Quick Glance
- Rare caracals have been rediscovered in Jaisalmer’s Ramgarh region, with around ten breeding pairs identified.
- The finding aligns with earlier evidence from Ranthambore (18–35 caracals in 2020) and the 2025 WII small-cats report, which confirmed the species is extremely rare and difficult to detect nationwide.
- Despite this hopeful rediscovery, rapid expansion of wind and solar projects is threatening grassland habitats, putting India’s remaining ~50 caracals at severe risk without urgent conservation action.
In a major breakthrough for wildlife conservation, the rarely seen Asian caracal has been rediscovered in the Ramgarh region of Jaisalmer, offering renewed hope for a species long believed to be on the brink of extinction in India. The confirmation came from a team led by environmentalist Sumer Singh Sanwata, working closely with BNHS Community Engagement Officer Pankaj Bishnoi.
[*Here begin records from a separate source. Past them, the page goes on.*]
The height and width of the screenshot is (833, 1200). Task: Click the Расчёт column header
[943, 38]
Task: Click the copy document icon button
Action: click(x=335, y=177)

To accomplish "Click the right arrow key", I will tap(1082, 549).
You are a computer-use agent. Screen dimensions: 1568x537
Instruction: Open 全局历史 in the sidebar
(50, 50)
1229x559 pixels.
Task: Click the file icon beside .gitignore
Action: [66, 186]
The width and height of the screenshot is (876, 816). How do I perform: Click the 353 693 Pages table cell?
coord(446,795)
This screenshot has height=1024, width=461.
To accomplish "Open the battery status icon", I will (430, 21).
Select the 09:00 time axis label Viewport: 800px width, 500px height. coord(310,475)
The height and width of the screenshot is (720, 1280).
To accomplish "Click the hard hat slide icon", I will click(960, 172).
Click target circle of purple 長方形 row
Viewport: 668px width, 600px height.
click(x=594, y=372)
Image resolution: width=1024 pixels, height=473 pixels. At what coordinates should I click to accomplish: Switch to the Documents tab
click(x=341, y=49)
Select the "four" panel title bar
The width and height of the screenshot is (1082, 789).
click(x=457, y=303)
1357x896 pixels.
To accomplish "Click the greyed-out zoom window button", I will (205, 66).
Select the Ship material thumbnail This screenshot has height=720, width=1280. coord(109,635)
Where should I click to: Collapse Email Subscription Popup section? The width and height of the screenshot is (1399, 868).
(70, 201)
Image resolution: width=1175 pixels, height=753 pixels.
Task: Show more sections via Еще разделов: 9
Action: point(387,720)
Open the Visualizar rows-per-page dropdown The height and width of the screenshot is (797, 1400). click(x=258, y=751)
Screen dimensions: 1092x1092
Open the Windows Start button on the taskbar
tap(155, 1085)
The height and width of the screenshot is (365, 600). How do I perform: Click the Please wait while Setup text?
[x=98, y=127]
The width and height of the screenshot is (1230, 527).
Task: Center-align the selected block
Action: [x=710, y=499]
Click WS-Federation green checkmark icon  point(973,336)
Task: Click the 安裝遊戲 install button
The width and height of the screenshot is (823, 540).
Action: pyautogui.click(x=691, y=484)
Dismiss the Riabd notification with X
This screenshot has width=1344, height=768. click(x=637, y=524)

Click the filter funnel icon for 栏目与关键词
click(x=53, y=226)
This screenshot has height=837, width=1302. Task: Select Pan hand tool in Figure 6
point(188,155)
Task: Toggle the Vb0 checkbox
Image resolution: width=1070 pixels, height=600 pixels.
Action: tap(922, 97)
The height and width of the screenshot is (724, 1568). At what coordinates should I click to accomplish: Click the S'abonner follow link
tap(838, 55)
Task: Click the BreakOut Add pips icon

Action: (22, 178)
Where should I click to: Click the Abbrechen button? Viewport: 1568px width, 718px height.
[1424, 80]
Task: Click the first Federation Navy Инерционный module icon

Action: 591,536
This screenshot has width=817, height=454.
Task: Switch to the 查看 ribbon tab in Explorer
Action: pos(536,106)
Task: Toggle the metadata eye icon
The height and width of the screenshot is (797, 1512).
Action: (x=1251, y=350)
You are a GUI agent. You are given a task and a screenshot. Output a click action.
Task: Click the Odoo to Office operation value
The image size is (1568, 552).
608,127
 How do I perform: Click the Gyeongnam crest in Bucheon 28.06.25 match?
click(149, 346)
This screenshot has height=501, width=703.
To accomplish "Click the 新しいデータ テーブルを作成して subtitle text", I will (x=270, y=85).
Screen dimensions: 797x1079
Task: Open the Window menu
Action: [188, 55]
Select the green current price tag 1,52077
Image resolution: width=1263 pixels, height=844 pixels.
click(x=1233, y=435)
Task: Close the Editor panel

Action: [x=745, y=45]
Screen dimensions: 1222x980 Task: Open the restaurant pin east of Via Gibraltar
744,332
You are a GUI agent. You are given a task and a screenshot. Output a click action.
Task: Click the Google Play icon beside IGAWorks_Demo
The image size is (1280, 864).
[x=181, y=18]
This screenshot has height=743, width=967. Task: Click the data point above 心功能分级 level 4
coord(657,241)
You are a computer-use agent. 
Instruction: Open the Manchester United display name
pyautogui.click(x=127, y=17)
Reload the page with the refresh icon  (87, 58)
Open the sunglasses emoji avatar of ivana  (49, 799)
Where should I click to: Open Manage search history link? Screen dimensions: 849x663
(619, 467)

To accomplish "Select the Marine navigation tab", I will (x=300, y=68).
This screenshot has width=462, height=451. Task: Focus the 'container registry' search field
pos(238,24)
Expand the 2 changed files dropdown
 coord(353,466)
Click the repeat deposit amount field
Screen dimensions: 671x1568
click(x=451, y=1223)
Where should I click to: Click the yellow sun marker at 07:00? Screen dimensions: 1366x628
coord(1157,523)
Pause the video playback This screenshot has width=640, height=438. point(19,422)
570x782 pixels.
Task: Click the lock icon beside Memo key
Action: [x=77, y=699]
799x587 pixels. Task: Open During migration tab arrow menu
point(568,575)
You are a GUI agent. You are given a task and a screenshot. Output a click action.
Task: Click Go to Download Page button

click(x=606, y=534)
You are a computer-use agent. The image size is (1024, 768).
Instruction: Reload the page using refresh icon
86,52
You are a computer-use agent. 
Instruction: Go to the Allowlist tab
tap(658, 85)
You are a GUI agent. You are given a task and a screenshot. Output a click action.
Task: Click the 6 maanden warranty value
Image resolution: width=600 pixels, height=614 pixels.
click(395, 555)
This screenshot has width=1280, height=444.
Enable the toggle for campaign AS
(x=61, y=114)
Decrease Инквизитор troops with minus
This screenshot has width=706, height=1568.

Sanwata said the elusive cat was photographed near the India–Pakistan border following months of rigorous fieldwork. Researchers, guided by experts from the Bombay Natural History Society (BNHS), combined scientific surveys with the traditional ecological knowledge of local shepherds. Their coordinated efforts led to the confirmation of a small surviving population on 14-15 November, 2025.
Initial assessments suggest that nearly 10 breeding pairs may still persist in the Ramgarh grasslands — a revelation of significant conservation importance.
A Species That Has Nearly Disappeared From Its Indian Range
The rediscovery in Jaisalmer becomes even more significant when placed in historical context for Rajasthan as a state with known habitats of the rare wild cat. A detailed camera-trap study in Ranthambore National Park in 2020 estimated the presence of 18 to 35 caracals, identifying Ranthambore as one of the last habitats where the species still survived in meaningful numbers. The study highlighted that among Ranthambore’s seven small wild cat species, the caracal was already the rarest — confined to scattered pockets of the park.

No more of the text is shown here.